Pull your pitchfork out and try to find them if you'd like, but theaters see wear and tear all the time and things like this should be considered the cost of doing business and factored into operating budgets, both as a renter and as a rentee. Just like the carpet will get worn and the upholstery will get beaten up. Cycle people through a room for several years and the all of these things get roughed up around the edges through no deliberate mal-intent.


----------



## Senorfish (Apr 15, 2015)

It was Mike Nicolai. Just look at his picture- guilty!


----------



## MNicolai (Apr 15, 2015)

Senorfish said:


> It was Mike Nicolai. Just look at his picture- guilty!

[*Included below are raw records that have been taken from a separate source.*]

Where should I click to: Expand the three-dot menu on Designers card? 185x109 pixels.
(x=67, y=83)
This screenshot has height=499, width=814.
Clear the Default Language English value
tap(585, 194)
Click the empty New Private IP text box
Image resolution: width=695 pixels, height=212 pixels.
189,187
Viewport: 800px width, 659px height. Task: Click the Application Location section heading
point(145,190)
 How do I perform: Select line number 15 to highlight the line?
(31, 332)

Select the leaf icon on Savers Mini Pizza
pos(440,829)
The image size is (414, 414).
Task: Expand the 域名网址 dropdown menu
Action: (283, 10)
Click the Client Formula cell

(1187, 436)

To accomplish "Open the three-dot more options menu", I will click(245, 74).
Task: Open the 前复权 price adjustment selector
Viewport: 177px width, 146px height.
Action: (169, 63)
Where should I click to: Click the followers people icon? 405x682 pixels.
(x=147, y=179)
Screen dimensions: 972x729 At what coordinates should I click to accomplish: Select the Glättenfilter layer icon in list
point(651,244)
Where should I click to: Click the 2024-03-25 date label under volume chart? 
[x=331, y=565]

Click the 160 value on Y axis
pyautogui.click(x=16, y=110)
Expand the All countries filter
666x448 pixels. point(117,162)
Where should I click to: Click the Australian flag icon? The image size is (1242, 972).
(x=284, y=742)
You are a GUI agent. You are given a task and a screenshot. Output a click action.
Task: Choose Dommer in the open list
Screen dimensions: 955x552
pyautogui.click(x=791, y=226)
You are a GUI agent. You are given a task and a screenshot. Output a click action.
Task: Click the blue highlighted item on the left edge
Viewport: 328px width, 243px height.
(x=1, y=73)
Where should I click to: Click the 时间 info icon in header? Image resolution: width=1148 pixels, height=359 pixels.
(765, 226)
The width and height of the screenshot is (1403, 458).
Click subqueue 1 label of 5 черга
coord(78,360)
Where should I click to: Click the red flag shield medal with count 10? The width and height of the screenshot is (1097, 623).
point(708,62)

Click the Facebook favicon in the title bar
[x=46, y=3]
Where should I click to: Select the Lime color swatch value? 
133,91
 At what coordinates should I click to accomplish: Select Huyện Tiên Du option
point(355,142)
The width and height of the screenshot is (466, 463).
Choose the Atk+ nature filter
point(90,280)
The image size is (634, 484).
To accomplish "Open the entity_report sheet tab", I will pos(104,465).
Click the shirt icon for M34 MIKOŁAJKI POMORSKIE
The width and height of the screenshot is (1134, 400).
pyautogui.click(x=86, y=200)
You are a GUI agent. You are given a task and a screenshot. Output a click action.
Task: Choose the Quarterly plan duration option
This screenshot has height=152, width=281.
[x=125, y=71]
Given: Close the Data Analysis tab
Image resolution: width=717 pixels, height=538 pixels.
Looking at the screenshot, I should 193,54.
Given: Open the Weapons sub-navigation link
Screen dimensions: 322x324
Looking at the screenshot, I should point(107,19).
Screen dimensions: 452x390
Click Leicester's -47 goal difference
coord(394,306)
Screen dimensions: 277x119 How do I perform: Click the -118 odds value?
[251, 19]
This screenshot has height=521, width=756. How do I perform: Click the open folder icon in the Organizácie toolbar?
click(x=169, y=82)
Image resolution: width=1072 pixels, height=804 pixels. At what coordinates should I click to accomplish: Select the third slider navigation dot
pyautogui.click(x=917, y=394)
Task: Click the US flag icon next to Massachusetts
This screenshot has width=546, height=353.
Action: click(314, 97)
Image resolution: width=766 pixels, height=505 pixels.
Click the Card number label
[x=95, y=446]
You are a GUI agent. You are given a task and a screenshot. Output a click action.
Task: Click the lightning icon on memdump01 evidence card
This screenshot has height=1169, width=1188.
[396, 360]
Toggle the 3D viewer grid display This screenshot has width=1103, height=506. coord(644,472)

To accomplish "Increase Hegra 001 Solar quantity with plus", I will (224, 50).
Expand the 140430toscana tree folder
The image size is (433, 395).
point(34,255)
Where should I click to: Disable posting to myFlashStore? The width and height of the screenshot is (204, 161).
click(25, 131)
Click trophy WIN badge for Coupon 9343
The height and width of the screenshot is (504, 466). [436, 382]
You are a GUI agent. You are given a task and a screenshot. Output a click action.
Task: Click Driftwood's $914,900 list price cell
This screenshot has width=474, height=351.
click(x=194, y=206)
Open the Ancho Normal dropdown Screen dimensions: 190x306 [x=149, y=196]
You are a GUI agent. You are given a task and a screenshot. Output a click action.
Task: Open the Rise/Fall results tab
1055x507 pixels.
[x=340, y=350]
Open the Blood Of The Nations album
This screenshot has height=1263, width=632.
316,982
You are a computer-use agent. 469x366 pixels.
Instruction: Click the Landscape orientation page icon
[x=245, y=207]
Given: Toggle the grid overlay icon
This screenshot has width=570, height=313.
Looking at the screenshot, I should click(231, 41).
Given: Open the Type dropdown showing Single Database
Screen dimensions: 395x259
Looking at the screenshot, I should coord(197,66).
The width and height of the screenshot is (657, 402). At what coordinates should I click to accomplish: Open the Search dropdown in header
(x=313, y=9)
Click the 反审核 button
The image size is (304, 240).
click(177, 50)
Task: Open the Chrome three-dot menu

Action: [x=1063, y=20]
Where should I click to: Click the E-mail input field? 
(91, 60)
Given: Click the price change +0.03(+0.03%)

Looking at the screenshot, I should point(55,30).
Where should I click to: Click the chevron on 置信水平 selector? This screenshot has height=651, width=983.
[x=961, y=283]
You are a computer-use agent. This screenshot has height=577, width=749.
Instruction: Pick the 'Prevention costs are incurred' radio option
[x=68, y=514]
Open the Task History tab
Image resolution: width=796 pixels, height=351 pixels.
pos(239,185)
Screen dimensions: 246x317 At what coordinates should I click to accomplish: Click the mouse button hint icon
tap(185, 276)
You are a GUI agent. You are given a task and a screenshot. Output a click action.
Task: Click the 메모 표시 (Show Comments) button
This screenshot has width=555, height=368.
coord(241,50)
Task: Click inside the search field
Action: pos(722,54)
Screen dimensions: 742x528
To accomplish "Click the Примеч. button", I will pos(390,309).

You'll never catch me alive! [emoji57]


----------



## ThatsoundguyChris (Apr 15, 2015)

We'll see about that


----------



## josh88 (Apr 15, 2015)

MNicolai said:


> You'll never catch me alive! [emoji57]


Who says you need to be alive?


----------



## ruinexplorer (Apr 15, 2015)

It's hard to make him pay if he isn't.


----------



## JohnD (Apr 15, 2015)

I wonder if it is at all standard in bid documents to include spare parts/upholstery fabric in the bid?


----------



## TheaterEd (Apr 15, 2015)

JohnD said:


> I wonder if it is at all standard in bid documents to include spare parts/upholstery fabric in the bid?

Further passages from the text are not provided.